STELTER: It's been nearly a year since you took the reins of Vanity Fair, what did that first day feel like taking over for Graydon Carter?

JONES: It was -- it's such a blur. It's hard it's hard to remember. I made a very valiant effort to keep a diary at the beginning because I had read Tina Brown's Vanity Fair's Diaries and I felt that it was incumbent on me to write you know, my version but I have to say it was so busy that I think I lost it after literally a few hours. Like I had you know, I had knowledge of the brand but I had it from the outside.

And I think it's OK to admit that when you come to a place like that, you know, you want to learn from the people who've been there. You want to learn what the traditions are that are worth keeping and that are valuable and then you want to learn what some of the habits are that maybe could stand to be broken.

STELTER: Habits that need to be broken, what do you mean?

JONES: So it's subjective but I have become a little bit of a workflow nerd and I am used to editing digitally, and my sense because Graydon's very generously left me a mug full of sharpened pencils that things were more analog before I grow.

STELTER: Right.

JONES: So everyone has their preferences but you've got to figure out the way to work that's going to help you be efficient and be productive. So we've made things a little -- a little bit more streamlined and digital in terms of how we work.

STELTER: When a reporter said to me the Vanity Fair has now woke from your choice of cover subjects to your choice of features, is that that right? Is there something to that idea?

[11:55:02] JONES: It feels a little bit more complex than that.

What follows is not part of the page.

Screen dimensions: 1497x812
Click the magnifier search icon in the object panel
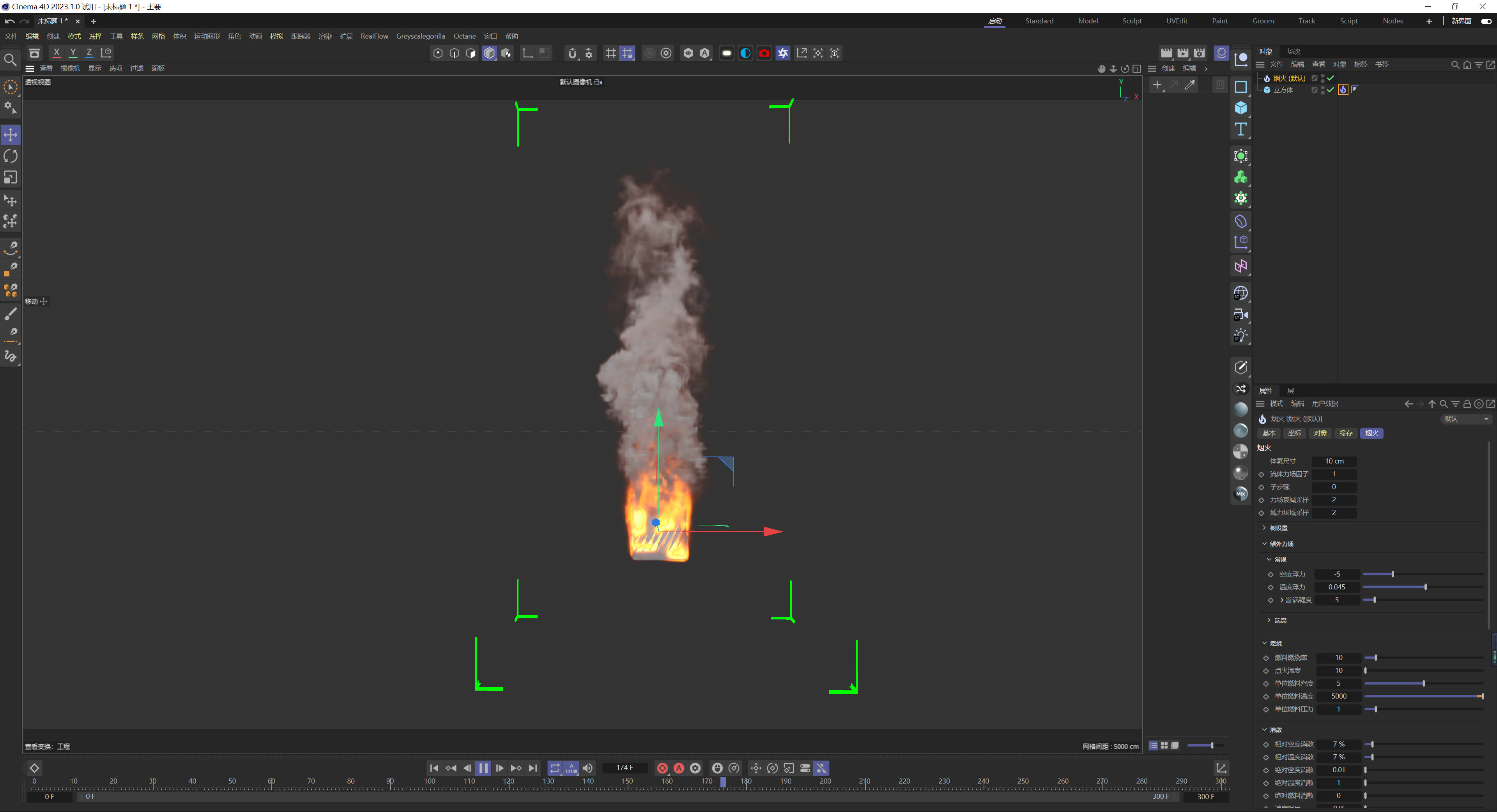[x=1455, y=65]
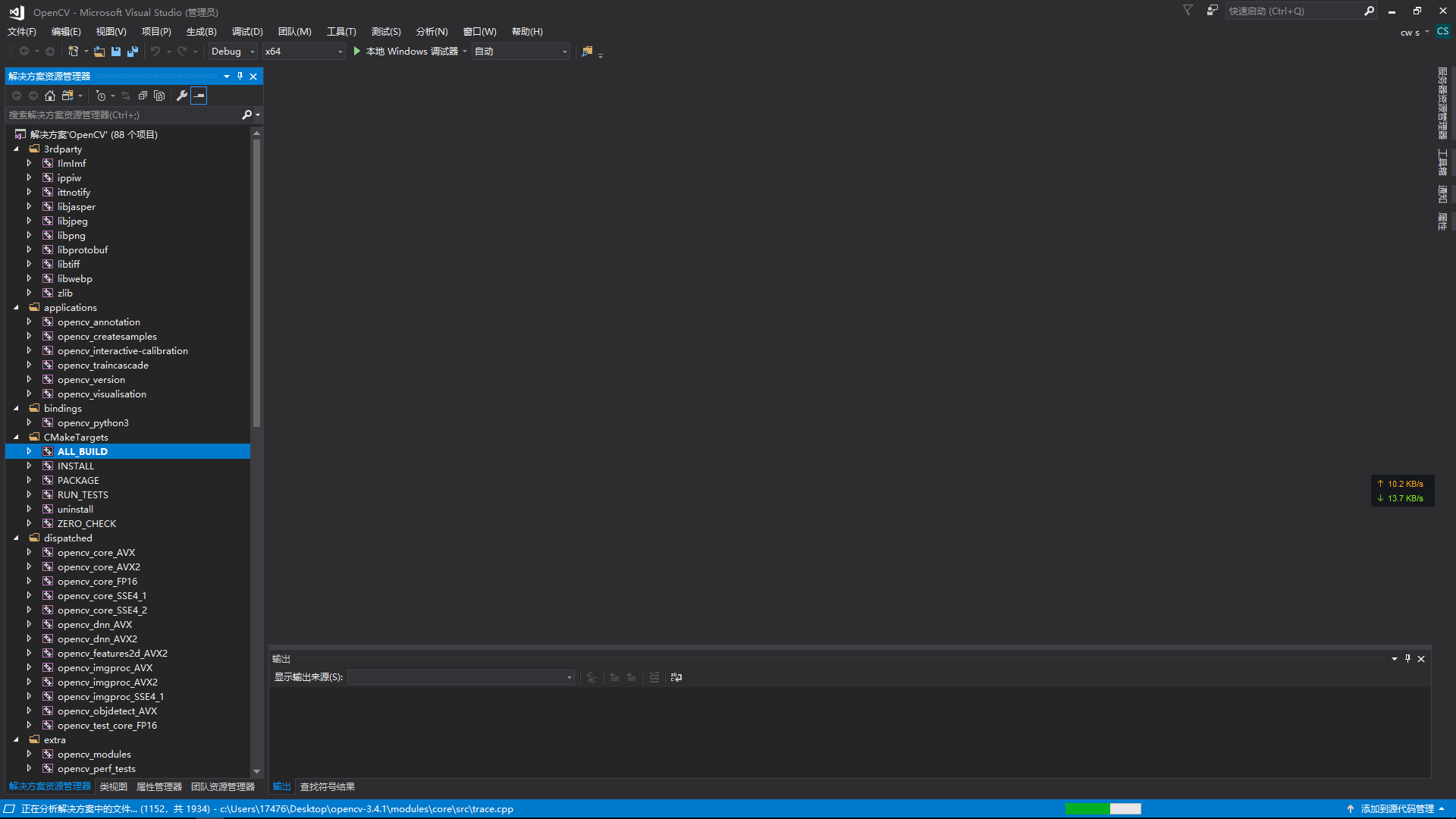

STELTER: Well, what are you trying to do? What are you trying to say --

JONES: I wanted to feel -- I want it to feel timely. I want it to feel relevant. I think there's a space for that. I think that people-- audiences are hungry for new faces and new voices and I think that it's been heartening to me to hear that people are surprised by our cover choices across the board because I think having that sense -- being able to create that sense in an audience it's like, boy I wonder what they're going to do next. That's exciting. That means people are paying attention.